Passage shown:
But I did not understand what
IntVector*& v
really means when v is a pointer to an object on the heap. Can someone please explain?
IntVector*& declares a reference to a pointer. Using this as a function argument allows smooth5 to modify the caller's copy of v.
It is similar to but more readable than passing a pointer to a pointer - IntVector**.
In your example, smooth5 deletes the caller's IntVector and points it to its tmp variable instead.
This is not a pointer to reference but a reference to a pointer. This means that instead of passing a copy of the pointer to the function you pass a reference to it. So as a result any modifications you do to the pointer in the function smooth5 will affect the argument you pass to it in this case the pointer v.
What IntVector*& v in your code means depends who's reading it.
When the compiler reads it, it means that v is a reference to
a pointer to IntVector (which is a typedef to
std::vector<int>?). When I read it, it means that the author
of the code probably didn't understand how C++ works, and is
trying to adapt Java or C# idioms that aren't appropriate. The
idiomatic way of writing this would be:
void smooth5( IntVector& v )
{
IntVector results;
for ( int i = 0; i < v->size(); i += 2 ) {
results.push_back( v[i] );
}
v.swap( results );
}
Any code which involved pointers to vectors is highly
suspicious.

Given data:
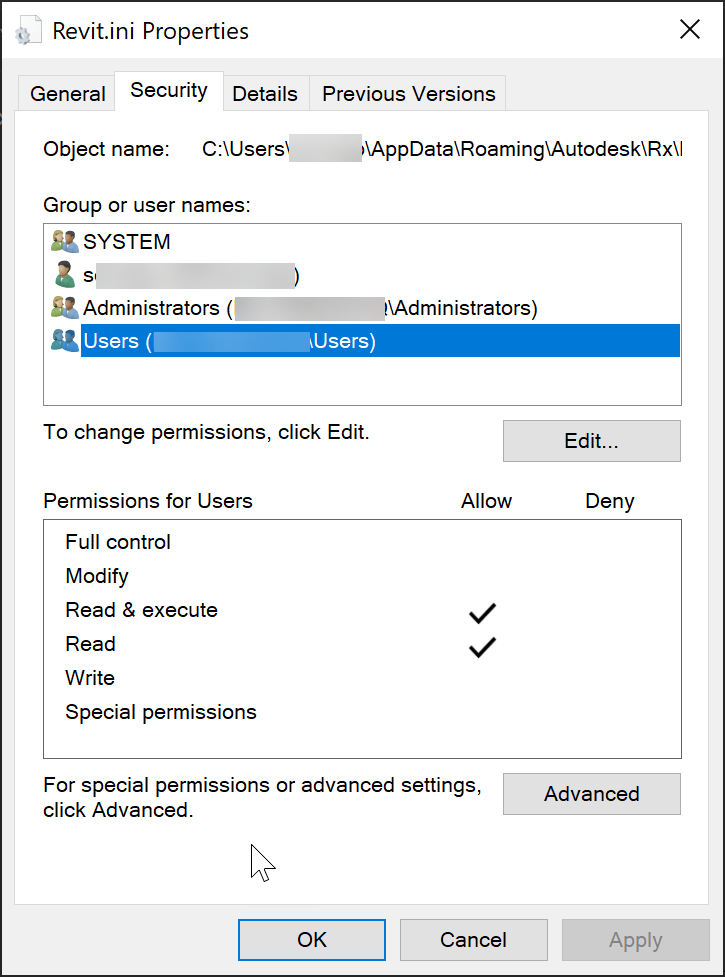The height and width of the screenshot is (977, 725).
Task: Confirm with the OK button
Action: click(x=312, y=940)
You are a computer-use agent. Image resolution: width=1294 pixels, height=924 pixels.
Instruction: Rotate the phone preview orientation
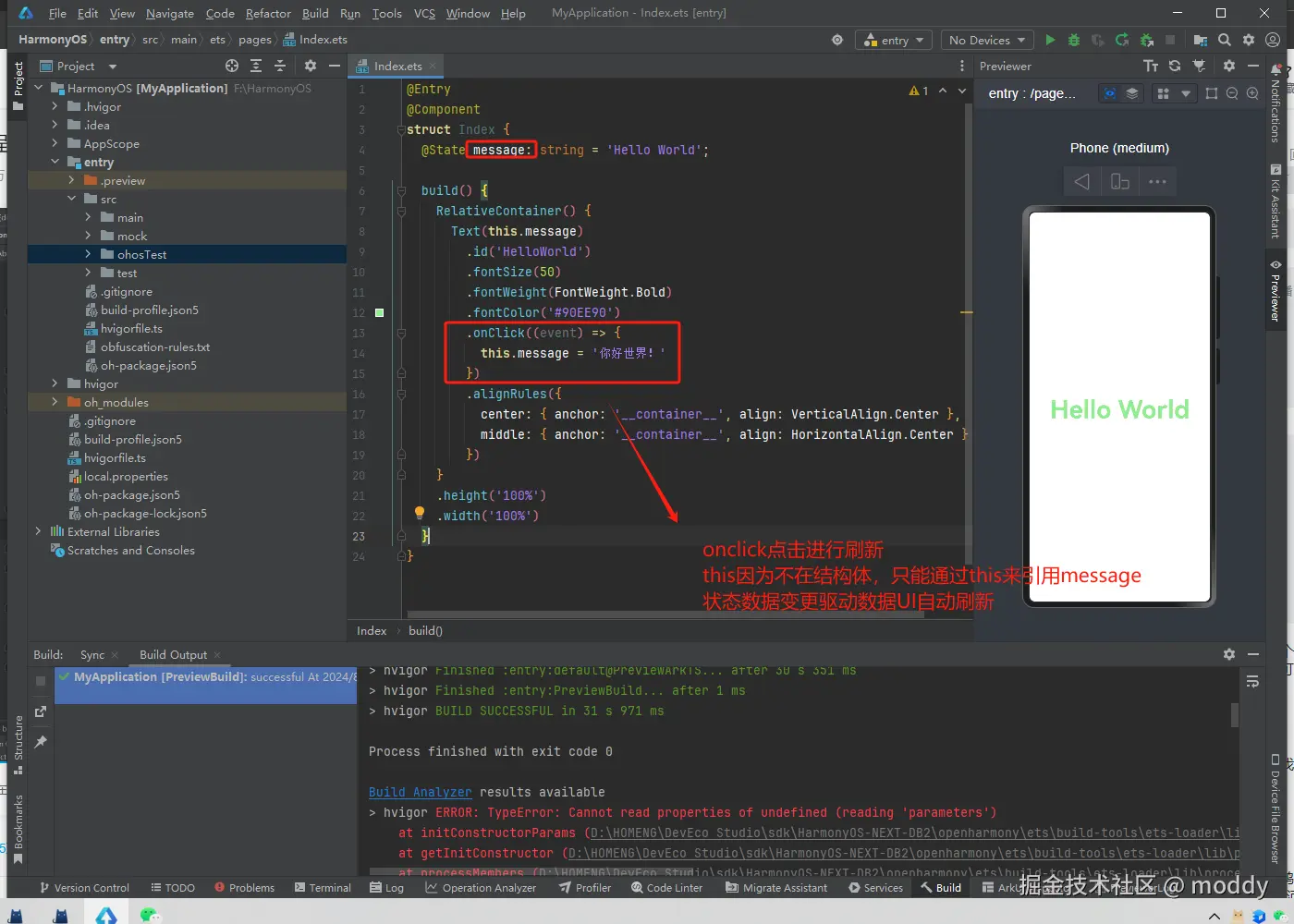coord(1119,182)
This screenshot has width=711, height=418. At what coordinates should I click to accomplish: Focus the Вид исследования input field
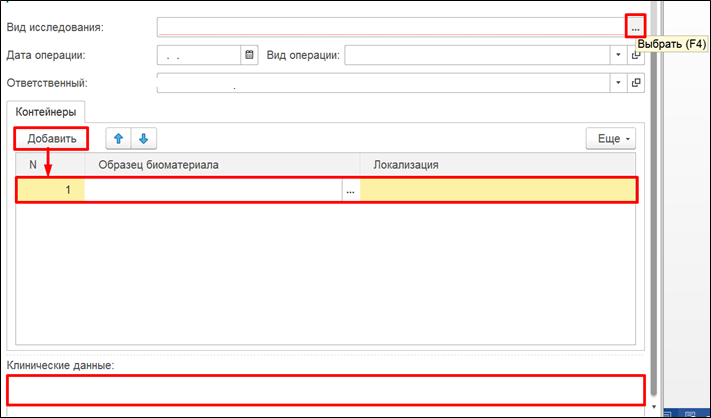[x=390, y=27]
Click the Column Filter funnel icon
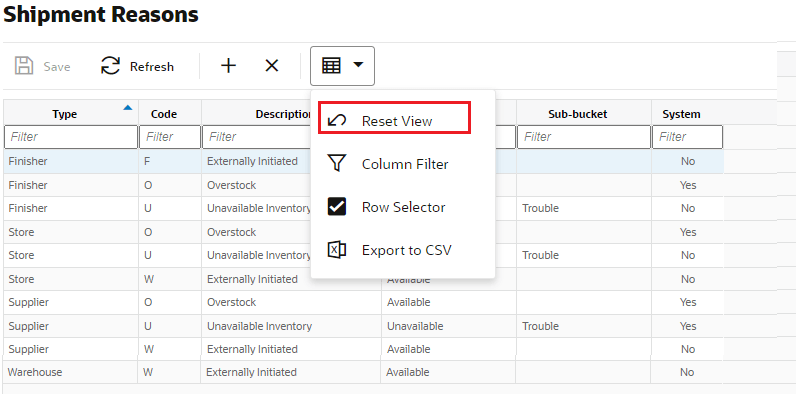Image resolution: width=796 pixels, height=394 pixels. click(x=337, y=163)
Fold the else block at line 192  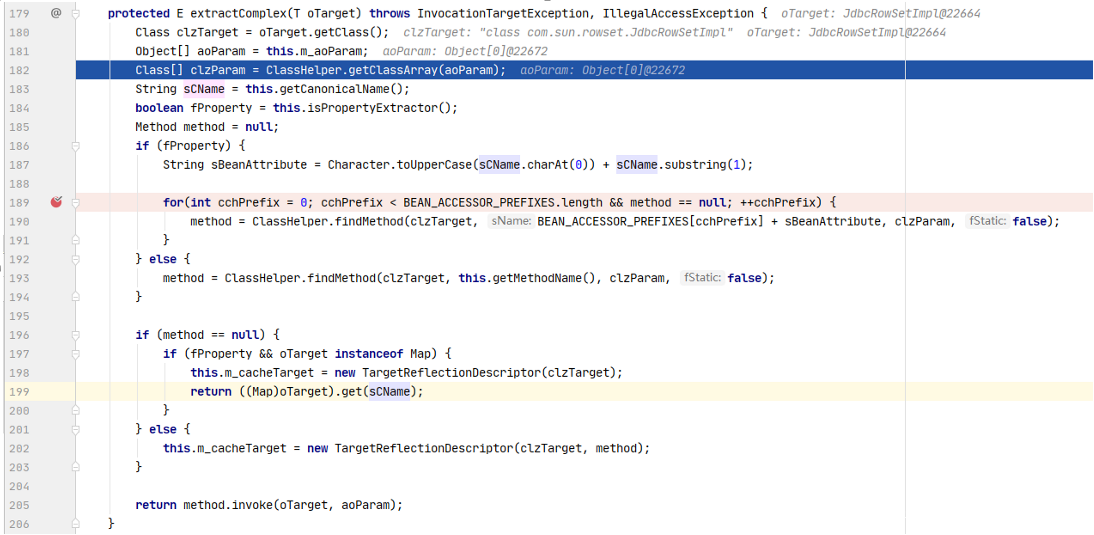click(75, 259)
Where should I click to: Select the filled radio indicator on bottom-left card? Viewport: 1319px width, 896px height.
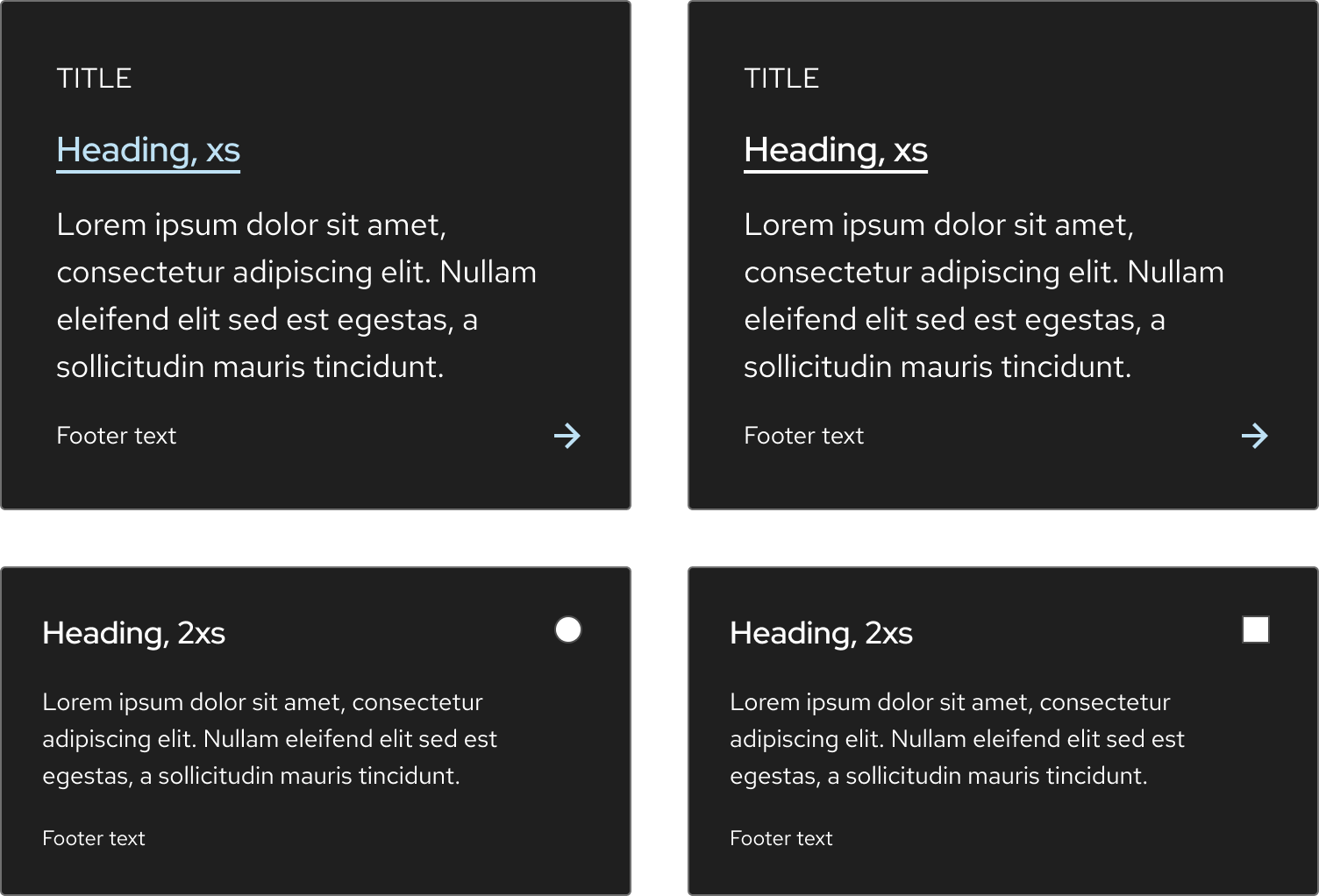(x=568, y=629)
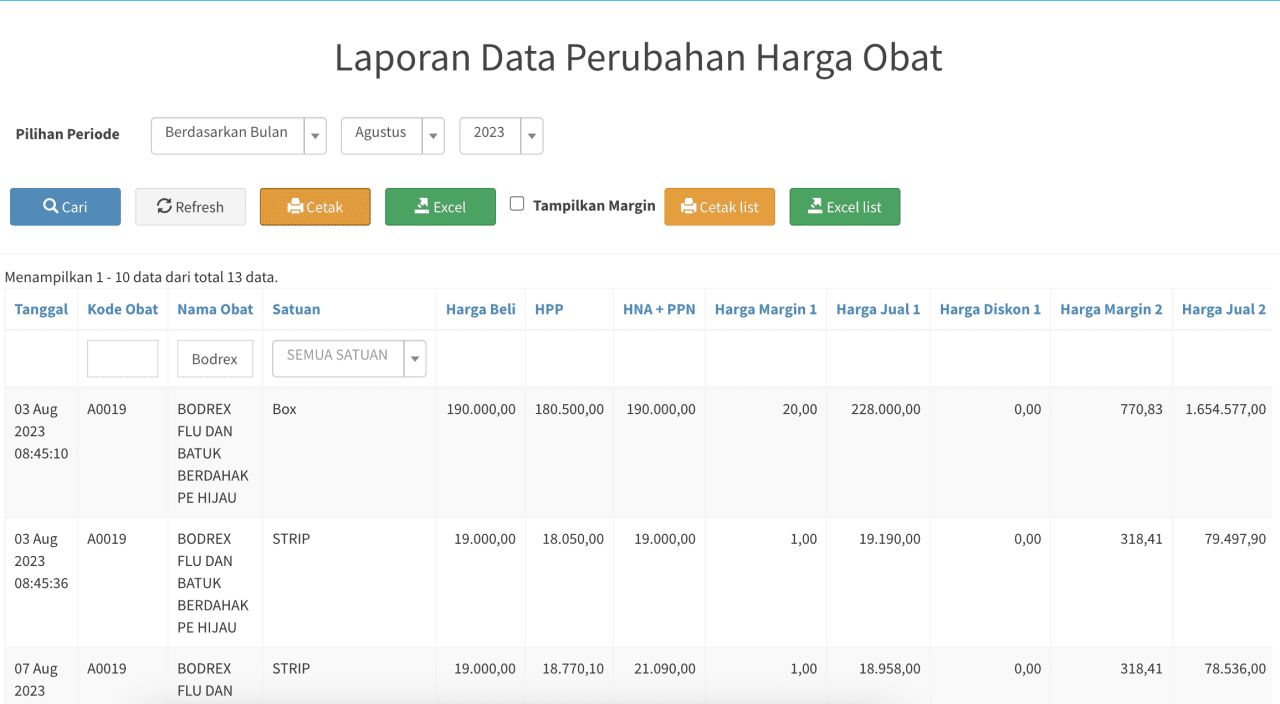Open the 2023 year dropdown
1280x704 pixels.
click(x=531, y=135)
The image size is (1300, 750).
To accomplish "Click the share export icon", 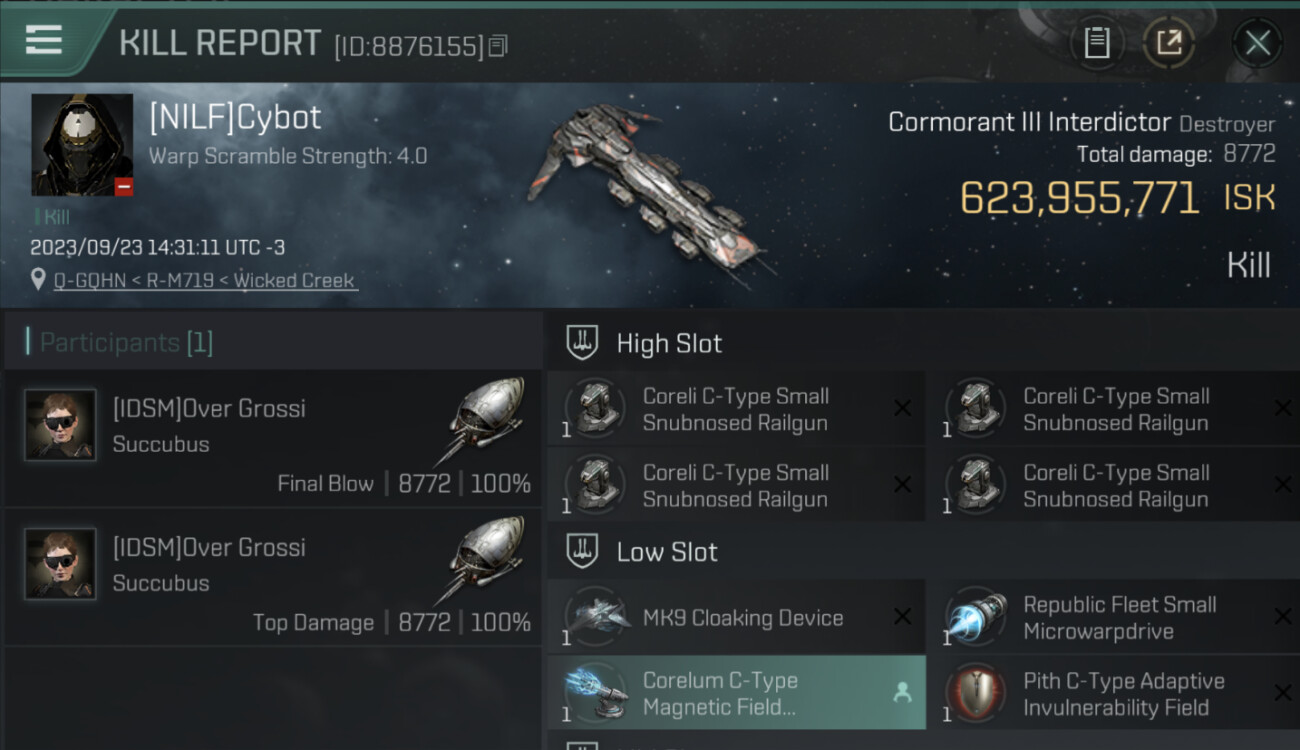I will 1168,42.
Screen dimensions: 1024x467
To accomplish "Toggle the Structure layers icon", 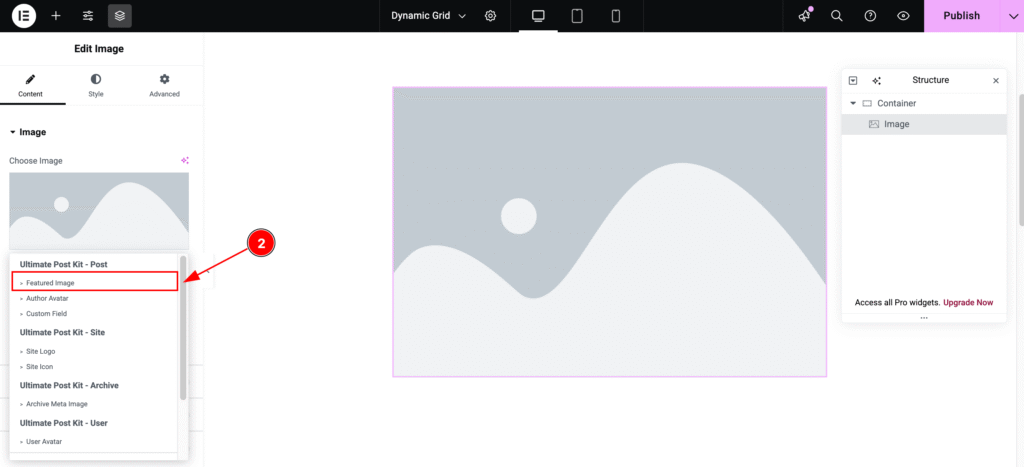I will tap(120, 16).
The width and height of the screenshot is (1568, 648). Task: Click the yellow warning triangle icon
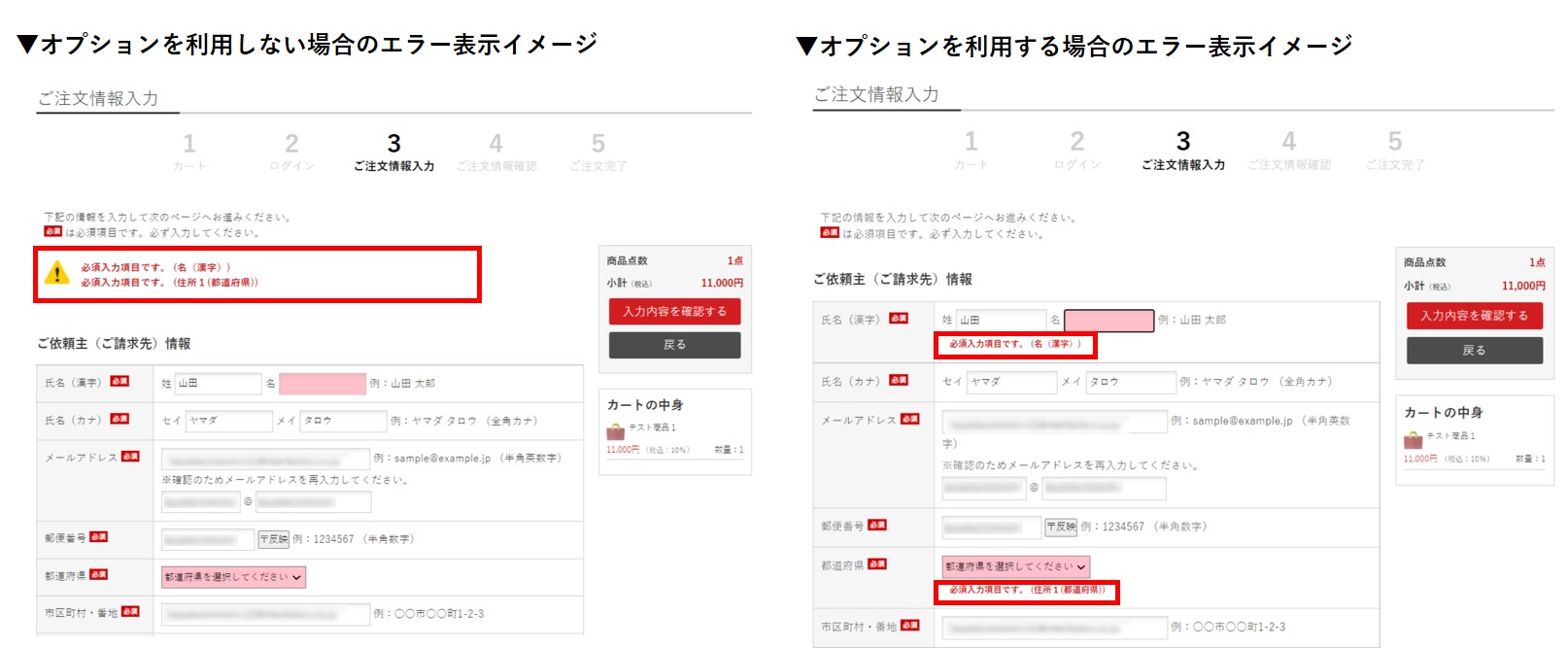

To be done:
(a) In the thread on IntVector*&, what does smooth5 do to the caller's IntVector in the example under discussion?
(b) Rewrite the paragraph in the thread on IntVector*& that begins "This is not a pointer to reference" more briefly, keeping its main facts.
(c) Summarize the thread on IntVector*& in two sentences.

Responses in order:
(a) It deletes the caller's IntVector and points it to its tmp variable instead.

(b) The parameter is a reference to a pointer, not a pointer to a reference. The function gets a reference to the pointer instead of a copy, so any change smooth5 makes to the pointer also changes the argument passed in, here the pointer v.

(c) IntVector*& v declares a reference to a pointer, which lets smooth5 modify the caller's copy of v and is more readable than passing a pointer to a pointer. One reply says the author probably didn't understand how C++ works, offers an idiomatic version that takes an IntVector& and swaps in the results, and calls any code involving pointers to vectors highly suspicious.